### [What you will do]
Examine every line of the listing below. Count those containing "panel" and state only the result.

### [Provided information]
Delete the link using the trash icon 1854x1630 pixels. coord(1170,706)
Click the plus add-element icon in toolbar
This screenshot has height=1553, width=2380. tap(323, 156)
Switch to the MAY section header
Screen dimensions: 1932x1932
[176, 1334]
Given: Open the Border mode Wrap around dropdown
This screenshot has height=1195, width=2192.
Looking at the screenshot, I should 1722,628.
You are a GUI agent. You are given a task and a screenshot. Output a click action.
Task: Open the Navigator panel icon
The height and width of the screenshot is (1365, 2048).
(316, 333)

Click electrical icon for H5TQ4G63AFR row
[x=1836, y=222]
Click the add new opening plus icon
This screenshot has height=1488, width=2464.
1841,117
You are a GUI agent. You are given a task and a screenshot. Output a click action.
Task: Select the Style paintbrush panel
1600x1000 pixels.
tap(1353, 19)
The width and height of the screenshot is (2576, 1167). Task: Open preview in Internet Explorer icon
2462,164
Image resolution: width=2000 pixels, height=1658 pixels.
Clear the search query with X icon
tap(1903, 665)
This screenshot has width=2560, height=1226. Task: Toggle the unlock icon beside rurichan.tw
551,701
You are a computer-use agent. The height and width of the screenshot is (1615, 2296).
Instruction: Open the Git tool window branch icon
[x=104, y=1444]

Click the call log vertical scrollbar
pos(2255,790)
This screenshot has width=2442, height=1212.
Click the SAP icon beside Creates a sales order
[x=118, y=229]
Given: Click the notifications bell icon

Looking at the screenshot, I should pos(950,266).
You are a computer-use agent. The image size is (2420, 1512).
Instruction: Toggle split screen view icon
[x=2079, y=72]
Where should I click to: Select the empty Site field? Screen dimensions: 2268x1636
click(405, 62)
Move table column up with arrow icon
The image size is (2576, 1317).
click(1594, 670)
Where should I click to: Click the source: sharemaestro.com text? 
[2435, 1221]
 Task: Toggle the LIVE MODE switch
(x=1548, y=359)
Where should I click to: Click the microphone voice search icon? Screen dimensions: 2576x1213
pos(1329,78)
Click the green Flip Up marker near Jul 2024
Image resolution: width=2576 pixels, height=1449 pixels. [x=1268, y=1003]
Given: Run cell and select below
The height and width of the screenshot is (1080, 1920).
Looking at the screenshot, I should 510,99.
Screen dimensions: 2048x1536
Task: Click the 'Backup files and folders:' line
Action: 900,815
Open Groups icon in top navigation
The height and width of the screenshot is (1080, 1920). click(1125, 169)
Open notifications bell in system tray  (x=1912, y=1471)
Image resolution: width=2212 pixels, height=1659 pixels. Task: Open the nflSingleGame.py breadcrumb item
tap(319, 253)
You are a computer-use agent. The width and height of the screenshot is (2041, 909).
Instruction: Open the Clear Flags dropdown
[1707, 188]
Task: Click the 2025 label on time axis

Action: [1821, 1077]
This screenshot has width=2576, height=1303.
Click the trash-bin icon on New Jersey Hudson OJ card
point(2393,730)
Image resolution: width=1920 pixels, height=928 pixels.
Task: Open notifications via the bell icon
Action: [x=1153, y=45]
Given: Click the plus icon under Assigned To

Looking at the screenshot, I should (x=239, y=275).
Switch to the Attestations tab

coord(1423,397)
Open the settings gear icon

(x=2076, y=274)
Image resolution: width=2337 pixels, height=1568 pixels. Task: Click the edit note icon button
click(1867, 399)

### [Reply]
2